Jolly pumpkin dregs

I managed to acquire several bottles of Jolly Pumpkin (big fan) of which I am hoping to harvest the dregs and add to a little wort to sustain them until I’m ready to toss into some wort.  Does anyone know if the yeast and/or bugs located within the bottles are all the same or different for each bottle?  Do sour beers like Jolly Pumpkin typically contain live cultures of lactobacillus or Pedio?

you could check with the brewery and see if they will divulge what specific organisms they use, if they know. The best way to go is to get some starter wort prepared (1.030 max gravity here). Get some rubbing alcohol or other 70% or higher alcohol and a flame source.

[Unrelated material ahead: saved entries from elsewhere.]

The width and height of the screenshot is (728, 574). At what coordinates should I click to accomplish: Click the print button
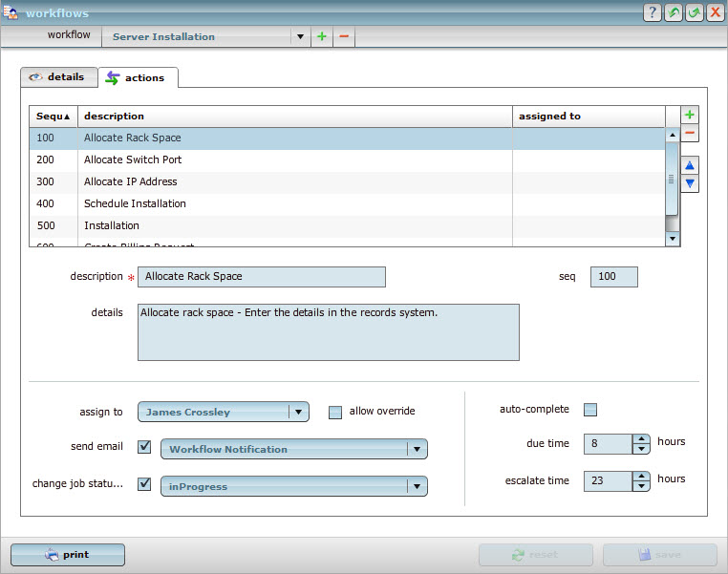click(68, 555)
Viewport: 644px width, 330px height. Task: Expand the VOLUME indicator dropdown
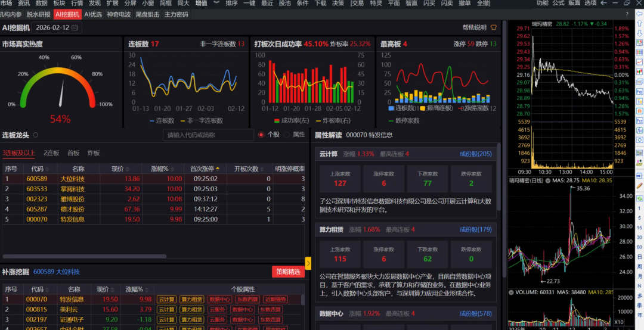512,292
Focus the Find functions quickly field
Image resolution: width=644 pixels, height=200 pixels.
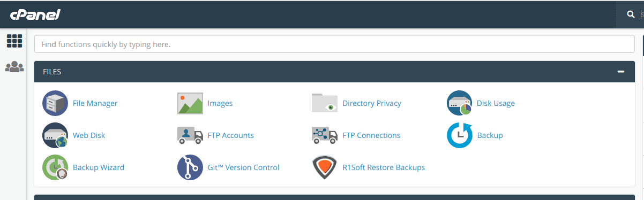[x=334, y=44]
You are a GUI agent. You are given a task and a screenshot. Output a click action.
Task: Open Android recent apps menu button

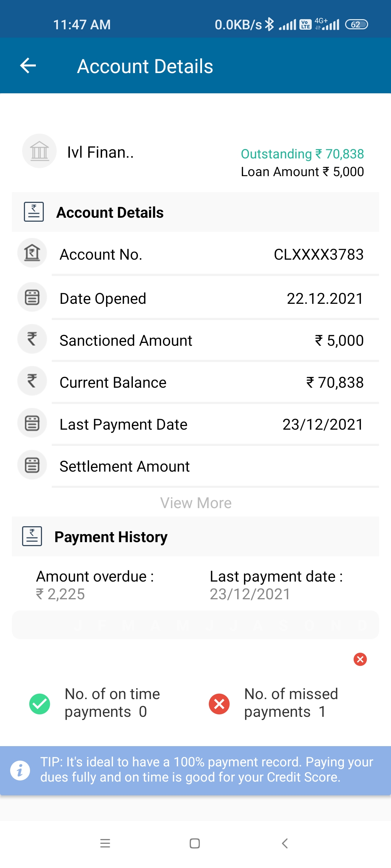(x=105, y=843)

open the bottle, wipe down the mouth and lip of the bottle with alcohol and flame it off, pour gently all but the last inch or so into your serving glass. then flame the lip again, add about 50 ml of wort and an airlock. let that work for a couple days then add that to 500ml of 1.030-1.040 wort and let that work. that is ready to pitch into a secondary or to be stepped up for a primary pitch.

it won’t be the same as the jolly pumpkin bugs anymore but it will be similar.

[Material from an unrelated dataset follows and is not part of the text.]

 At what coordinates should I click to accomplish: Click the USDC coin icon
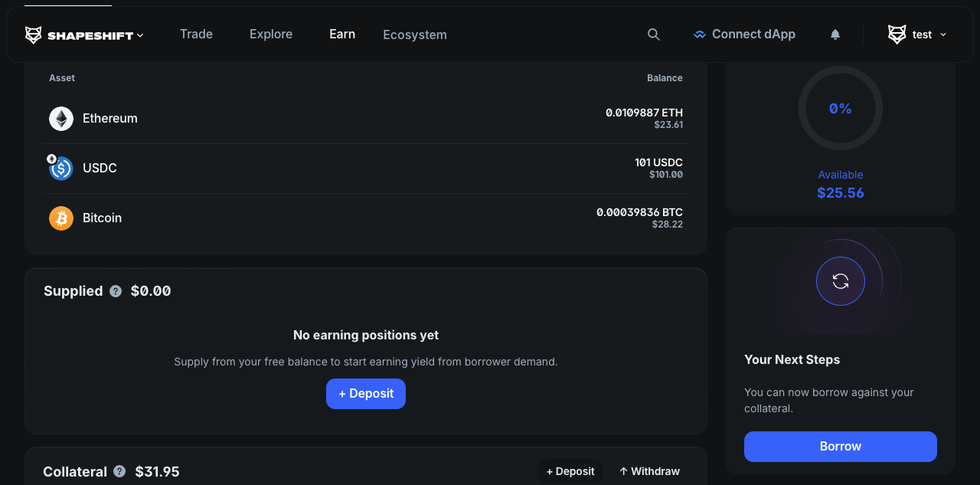point(61,169)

so this has me thinking Jonathan- doing the same on my favorite hefeweizen, can you expect to get good results?

sure could. less room for error with a pure culture like that but it’s how the old(er) guys did it back in the day before good liquid yeast.

well, another project on the list  :slight_smile:

FWIW many German hefeweizens are filtered or centrifuged and bottled with lager yeast for a more powdery appearance. Unlikely to be the case if you are drinking a hefe from the states.

crap-that dampens that idea

Good info here. I prefer to use low gravity wort (1.020) for my initial step in the bottle to gently wake up the dregs. I also like to let the initial step go for a week, this way there’s plenty of time for the yeast to get going in the low-gravity wort.

I’ve used JP dregs a few times and I love their contribution. Very distinct flavor profile (‘tastes like JP’) and very active. I’ve gotten great (and relatively quick) results from simply pitching the dregs into a keg or carboy.

I don’t think you don’t need to prop up the dregs, unless you’re pressed for time or want to keep a culture going. In general, fresher bottles of lower gravity beers (Bam, Blanca, etc) are best for propagation/culturing.

The bugs are the same throughout their lineup. They use Belgian ale yeast for primary (WLP550?) in open fermentors, then rack to barrels that contain their local microflora.

I agree. Their bugs are very aggressive. I have a Pale Sour with cherries that I used WY 1056 and multiple JP dregs. I made it in July and it is already very tart and sour.

+1 to not needing a starter for those dregs. They are very aggressive with their brett funk leading the way.  1-2 bottles of their dregs will quickly sour a beer in just a few months tops.

I have used them so often when I first started brewing sour beers that I can pick out their profile in a lineup.  They also tend to overpower other microbes in a blend as well.  God bless the JP!

The brewers in Ann Arbor say that JP uses WLP-550 as the primary strain.

Thanks, Jeff. Man I love their Ann Arbor brewpub. I stop by anytime I’m remotely close.

There is also a tasting room at the Dexter production facility. Called Null. They have moved to a large building in an industrial park. The JP and North Peak beers are brewed there, the guys I know say there is positive air pressure on the clean North Peak side to keep the funk from the JP side out.

http://www.nulltaphouse.com/nl/index

How long can the dregs remain in the bottle in this state?  I’m thinking about harvesting dregs but if I don’t have a batch of beer ready for them to go into.

thx

I would go ahead and step it up once more from the bottle to a 1 liter starter, when that’s done you could let it stand for a few weeks I would think. I would imagine you would want to keep it in the 60’s rather than the fridge.